Furthermore, the six monitors then record your reaction to the news using facial recognition software before beaming them up with a “musical ping” to the “The Universe” in the center of the exhibition hall, which compounds every visitors’ data into shared, nebula-like clouds that flutter in digital space before eventually solidifying into a sculpture with the help of a 3D printer.
Each morning, this object is then placed ceremoniously on the top floor of the museum as part of the exhibition, a hard-copy testament to our collective, daily emotions. As they eventually gather over time, these hard white nebulas, once floating in technicolor bliss on the “big screen,” become cold, plastic-y reminders of our human imprint on our environment, one that contrasts sharply with the warm exterior of ZHI ART MUSEUM’s natural surroundings.
Confused? Perhaps “the Scientist” in Tenet (played by Clémence Poésy) gives the best advice for museum goers, when she states with somewhat frank exposition,“Don’t try to understand it, feel it.”
But what does it all mean?
A Meta Analysis
Like the plot of a Christopher Nolan film, it is nearly impossible to unravel, much less explain, exactly what is happening inside ZHI ART MUSEUM’s latest exhibition using traditional art criticism or technical jargon.
Is it a commentary on our shared existence in an international sense? A meditation on short-term memory, the news cycle, and the omnipresent technical “cloud?” Or perhaps it’s a reminder that our emotions can have tangible results in the “real world,” in this case represented by 3D printed sculptures?

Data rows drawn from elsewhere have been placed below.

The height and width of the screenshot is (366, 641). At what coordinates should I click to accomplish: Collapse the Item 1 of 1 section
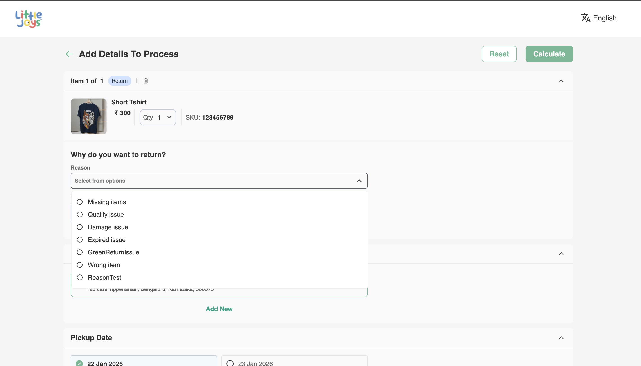[x=561, y=81]
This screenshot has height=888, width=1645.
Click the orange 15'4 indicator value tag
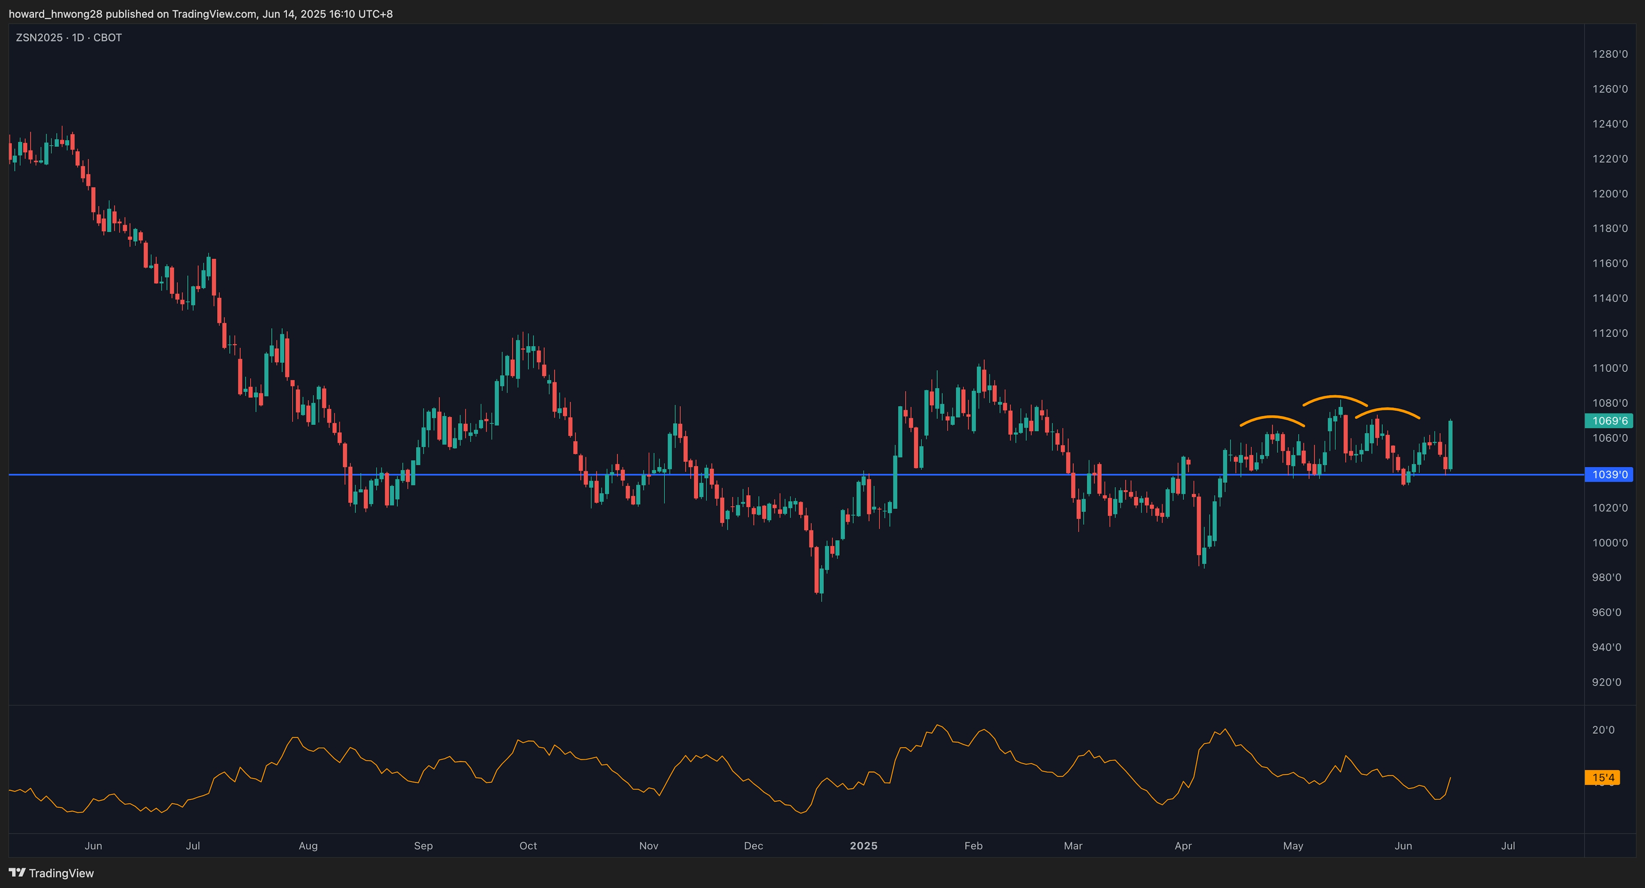pos(1603,778)
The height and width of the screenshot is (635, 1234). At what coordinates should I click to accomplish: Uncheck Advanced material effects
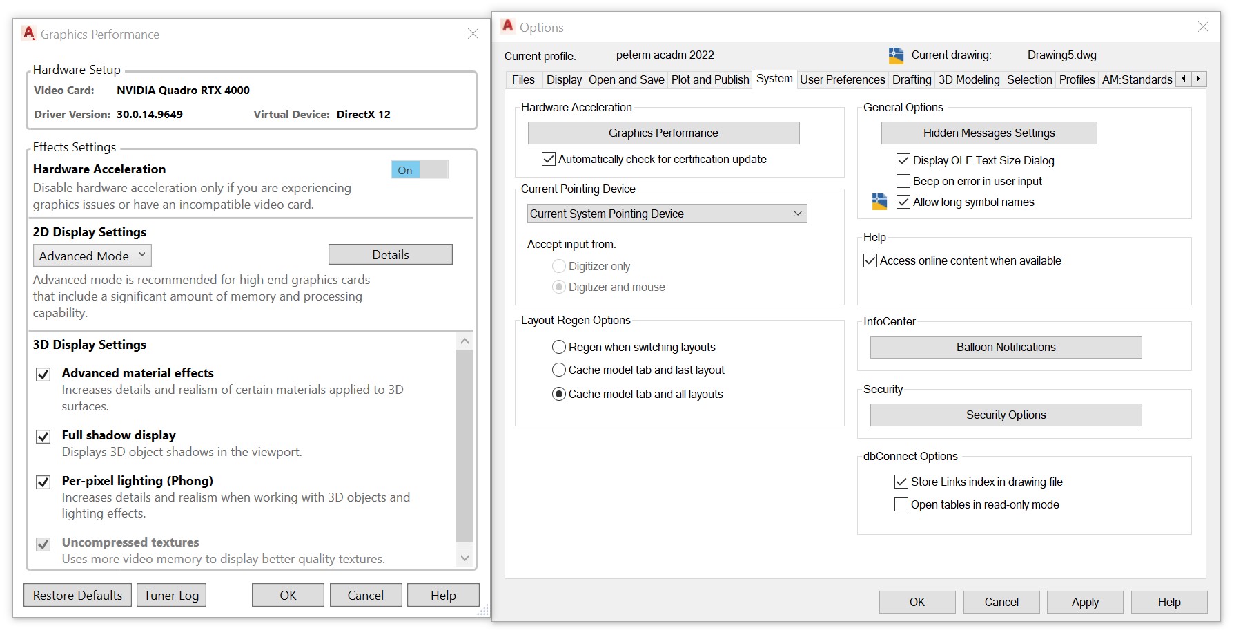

Your guess is as good as mine, and that’s not an insult. We’re so used to being spoon fed plots, explanations, and information that, when confronted with a challenge, its easy to dismiss it outright. Yet, what makes Christopher Nolan and ZHI ART MUSEUM great is not the reputation they have earned throughout the years, but their willingness to continuously push boundaries and test the limits of their audience’s understanding and participation, despite the institutional status they occupy. Just as “Tenet” requires repeated viewing to fully understand, frequently visiting UNKNOWN also brings new pleasure in the form of witnessing novel sculptures being generated, which will continuously fill the void of the exhibition hall for as long as the exhibition runs.
In fact, UNKNOWN requires an audience’s presence to function. Without a steady stream of visitors, the “cloud” would cease to exist, and the artwork would no longer be generated. In the era of Covid-19, where we have all become passive observers to our own news cycle, it is a refreshing, and somewhat harrowing, experience to take part in an exhibition that doesn’t demand I consume it, but rather asks my permission to continue. You cannot enjoy it from the comforts of home, it’s impossible.
But even if one doesn’t feel like diving into all the meta-nature implications or technical know-how that constitute Yin Xuizhen’s work of art, we can still enjoy the pretty colors of the machinery, marvel at the architectural finesse of the museum, and enjoy a day out appreciating something new, just as we can with Christopher Nolan’s latest blockbuster.